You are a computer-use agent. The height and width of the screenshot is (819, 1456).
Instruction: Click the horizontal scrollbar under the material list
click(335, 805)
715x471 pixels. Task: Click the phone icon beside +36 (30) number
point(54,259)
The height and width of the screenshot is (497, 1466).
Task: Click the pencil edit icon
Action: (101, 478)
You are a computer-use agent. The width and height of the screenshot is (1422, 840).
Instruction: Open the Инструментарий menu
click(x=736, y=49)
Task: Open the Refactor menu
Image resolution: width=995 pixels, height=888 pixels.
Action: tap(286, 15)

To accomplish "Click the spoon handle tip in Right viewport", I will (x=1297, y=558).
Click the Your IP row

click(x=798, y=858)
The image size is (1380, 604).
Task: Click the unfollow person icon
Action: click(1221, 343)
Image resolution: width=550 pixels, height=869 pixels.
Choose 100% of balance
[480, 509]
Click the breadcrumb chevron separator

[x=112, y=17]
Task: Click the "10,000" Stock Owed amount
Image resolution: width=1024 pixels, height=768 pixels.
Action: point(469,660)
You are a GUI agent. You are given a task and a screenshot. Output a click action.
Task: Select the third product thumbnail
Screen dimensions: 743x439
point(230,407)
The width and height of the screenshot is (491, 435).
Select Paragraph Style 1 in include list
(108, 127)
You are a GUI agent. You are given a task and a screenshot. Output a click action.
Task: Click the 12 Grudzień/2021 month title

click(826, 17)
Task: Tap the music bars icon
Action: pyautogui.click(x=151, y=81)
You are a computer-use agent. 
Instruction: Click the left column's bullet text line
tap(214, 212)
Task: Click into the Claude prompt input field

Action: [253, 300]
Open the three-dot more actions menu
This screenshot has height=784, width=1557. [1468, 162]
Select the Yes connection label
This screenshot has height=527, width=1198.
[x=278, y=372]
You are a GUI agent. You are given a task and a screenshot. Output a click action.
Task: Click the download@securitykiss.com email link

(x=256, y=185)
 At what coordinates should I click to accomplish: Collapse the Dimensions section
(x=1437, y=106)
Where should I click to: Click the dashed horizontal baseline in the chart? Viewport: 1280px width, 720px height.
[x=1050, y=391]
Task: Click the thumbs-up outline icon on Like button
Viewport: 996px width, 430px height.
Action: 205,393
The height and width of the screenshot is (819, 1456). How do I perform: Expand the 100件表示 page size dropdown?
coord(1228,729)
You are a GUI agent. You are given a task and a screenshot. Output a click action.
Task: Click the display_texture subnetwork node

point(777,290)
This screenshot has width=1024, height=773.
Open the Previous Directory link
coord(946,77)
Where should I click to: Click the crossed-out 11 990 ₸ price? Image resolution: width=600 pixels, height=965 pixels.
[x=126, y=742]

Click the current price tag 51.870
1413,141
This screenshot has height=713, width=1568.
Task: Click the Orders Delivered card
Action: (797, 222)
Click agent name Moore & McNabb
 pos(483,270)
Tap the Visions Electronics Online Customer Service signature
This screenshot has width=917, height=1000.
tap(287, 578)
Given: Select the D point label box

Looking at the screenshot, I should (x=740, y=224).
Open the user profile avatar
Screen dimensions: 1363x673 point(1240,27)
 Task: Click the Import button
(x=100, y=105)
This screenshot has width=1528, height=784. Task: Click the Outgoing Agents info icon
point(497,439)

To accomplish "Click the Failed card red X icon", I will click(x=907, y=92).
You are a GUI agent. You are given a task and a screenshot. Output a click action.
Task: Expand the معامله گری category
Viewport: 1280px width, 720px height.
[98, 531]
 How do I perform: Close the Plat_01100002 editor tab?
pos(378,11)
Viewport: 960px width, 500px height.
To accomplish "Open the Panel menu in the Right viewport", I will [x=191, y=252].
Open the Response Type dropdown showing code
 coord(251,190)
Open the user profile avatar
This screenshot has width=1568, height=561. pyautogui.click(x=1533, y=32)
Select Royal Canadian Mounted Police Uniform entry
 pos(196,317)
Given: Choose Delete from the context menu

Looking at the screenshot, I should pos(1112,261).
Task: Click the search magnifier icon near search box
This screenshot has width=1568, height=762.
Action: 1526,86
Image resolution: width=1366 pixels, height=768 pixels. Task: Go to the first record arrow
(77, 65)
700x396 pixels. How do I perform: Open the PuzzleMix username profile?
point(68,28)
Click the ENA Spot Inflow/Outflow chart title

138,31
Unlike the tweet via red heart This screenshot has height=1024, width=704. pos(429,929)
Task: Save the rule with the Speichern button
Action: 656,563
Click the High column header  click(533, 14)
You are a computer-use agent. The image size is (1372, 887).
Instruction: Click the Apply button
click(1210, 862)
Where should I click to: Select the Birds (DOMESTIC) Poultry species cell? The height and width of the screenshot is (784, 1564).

□ □ □ □

» Direction:
Put every one of the records above into a Markdown table with the columns Row and Text, one numbered row per line, and leave out the blank lines.

» Final answer:
| Row | Text |
|---|---|
| 1 | You are a computer-use agent. The height and width of the screenshot is (819, 1456). |
| 2 | Instruction: Click the horizontal scrollbar under the material list |
| 3 | click(335, 805) |
| 4 | 715x471 pixels. Task: Click the phone icon beside +36 (30) number |
| 5 | point(54,259) |
| 6 | The height and width of the screenshot is (497, 1466). |
| 7 | Task: Click the pencil edit icon |
| 8 | Action: (101, 478) |
| 9 | You are a computer-use agent. The width and height of the screenshot is (1422, 840). |
| 10 | Instruction: Open the Инструментарий menu |
| 11 | click(x=736, y=49) |
| 12 | Task: Open the Refactor menu |
| 13 | Image resolution: width=995 pixels, height=888 pixels. |
| 14 | Action: tap(286, 15) |
| 15 | To accomplish "Click the spoon handle tip in Right viewport", I will (x=1297, y=558). |
| 16 | Click the Your IP row |
| 17 | click(x=798, y=858) |
| 18 | The image size is (1380, 604). |
| 19 | Task: Click the unfollow person icon |
| 20 | Action: click(1221, 343) |
| 21 | Image resolution: width=550 pixels, height=869 pixels. |
| 22 | Choose 100% of balance |
| 23 | [480, 509] |
| 24 | Click the breadcrumb chevron separator |
| 25 | [x=112, y=17] |
| 26 | Task: Click the "10,000" Stock Owed amount |
| 27 | Image resolution: width=1024 pixels, height=768 pixels. |
| 28 | Action: point(469,660) |
| 29 | You are a GUI agent. You are given a task and a screenshot. Output a click action. |
| 30 | Task: Select the third product thumbnail |
| 31 | Screen dimensions: 743x439 |
| 32 | point(230,407) |
| 33 | The width and height of the screenshot is (491, 435). |
| 34 | Select Paragraph Style 1 in include list |
| 35 | (108, 127) |
| 36 | You are a GUI agent. You are given a task and a screenshot. Output a click action. |
| 37 | Task: Click the 12 Grudzień/2021 month title |
| 38 | click(826, 17) |
| 39 | Task: Tap the music bars icon |
| 40 | Action: pyautogui.click(x=151, y=81) |
| 41 | You are a computer-use agent.  |
| 42 | Instruction: Click the left column's bullet text line |
| 43 | tap(214, 212) |
| 44 | Task: Click into the Claude prompt input field |
| 45 | Action: [253, 300] |
| 46 | Open the three-dot more actions menu |
| 47 | This screenshot has height=784, width=1557. [1468, 162] |
| 48 | Select the Yes connection label |
| 49 | This screenshot has height=527, width=1198. |
| 50 | [x=278, y=372] |
| 51 | You are a GUI agent. You are given a task and a screenshot. Output a click action. |
| 52 | Task: Click the download@securitykiss.com email link |
| 53 | (x=256, y=185) |
| 54 |  At what coordinates should I click to accomplish: Collapse the Dimensions section |
| 55 | (x=1437, y=106) |
| 56 | Where should I click to: Click the dashed horizontal baseline in the chart? Viewport: 1280px width, 720px height. |
| 57 | [x=1050, y=391] |
| 58 | Task: Click the thumbs-up outline icon on Like button |
| 59 | Viewport: 996px width, 430px height. |
| 60 | Action: 205,393 |
| 61 | The height and width of the screenshot is (819, 1456). How do I perform: Expand the 100件表示 page size dropdown? |
| 62 | coord(1228,729) |
| 63 | You are a GUI agent. You are given a task and a screenshot. Output a click action. |
| 64 | Task: Click the display_texture subnetwork node |
| 65 | point(777,290) |
| 66 | This screenshot has width=1024, height=773. |
| 67 | Open the Previous Directory link |
| 68 | coord(946,77) |
| 69 | Where should I click to: Click the crossed-out 11 990 ₸ price? Image resolution: width=600 pixels, height=965 pixels. |
| 70 | [x=126, y=742] |
| 71 | Click the current price tag 51.870 |
| 72 | 1413,141 |
| 73 | This screenshot has height=713, width=1568. |
| 74 | Task: Click the Orders Delivered card |
| 75 | Action: (797, 222) |
| 76 | Click agent name Moore & McNabb |
| 77 |  pos(483,270) |
| 78 | Tap the Visions Electronics Online Customer Service signature |
| 79 | This screenshot has width=917, height=1000. |
| 80 | tap(287, 578) |
| 81 | Given: Select the D point label box |
| 82 | Looking at the screenshot, I should (x=740, y=224). |
| 83 | Open the user profile avatar |
| 84 | Screen dimensions: 1363x673 point(1240,27) |
| 85 |  Task: Click the Import button |
| 86 | (x=100, y=105) |
| 87 | This screenshot has width=1528, height=784. Task: Click the Outgoing Agents info icon |
| 88 | point(497,439) |
| 89 | To accomplish "Click the Failed card red X icon", I will click(x=907, y=92). |
| 90 | You are a GUI agent. You are given a task and a screenshot. Output a click action. |
| 91 | Task: Expand the معامله گری category |
| 92 | Viewport: 1280px width, 720px height. |
| 93 | [98, 531] |
| 94 |  How do I perform: Close the Plat_01100002 editor tab? |
| 95 | pos(378,11) |
| 96 | Viewport: 960px width, 500px height. |
| 97 | To accomplish "Open the Panel menu in the Right viewport", I will [x=191, y=252]. |
| 98 | Open the Response Type dropdown showing code |
| 99 |  coord(251,190) |
| 100 | Open the user profile avatar |
| 101 | This screenshot has width=1568, height=561. pyautogui.click(x=1533, y=32) |
| 102 | Select Royal Canadian Mounted Police Uniform entry |
| 103 |  pos(196,317) |
| 104 | Given: Choose Delete from the context menu |
| 105 | Looking at the screenshot, I should pos(1112,261). |
| 106 | Task: Click the search magnifier icon near search box |
| 107 | This screenshot has width=1568, height=762. |
| 108 | Action: 1526,86 |
| 109 | Image resolution: width=1366 pixels, height=768 pixels. Task: Go to the first record arrow |
| 110 | (77, 65) |
| 111 | 700x396 pixels. How do I perform: Open the PuzzleMix username profile? |
| 112 | point(68,28) |
| 113 | Click the ENA Spot Inflow/Outflow chart title |
| 114 | 138,31 |
| 115 | Unlike the tweet via red heart This screenshot has height=1024, width=704. pos(429,929) |
| 116 | Task: Save the rule with the Speichern button |
| 117 | Action: 656,563 |
| 118 | Click the High column header  click(533, 14) |
| 119 | You are a computer-use agent. The image size is (1372, 887). |
| 120 | Instruction: Click the Apply button |
| 121 | click(1210, 862) |
| 122 | Where should I click to: Select the Birds (DOMESTIC) Poultry species cell? The height and width of the screenshot is (784, 1564). |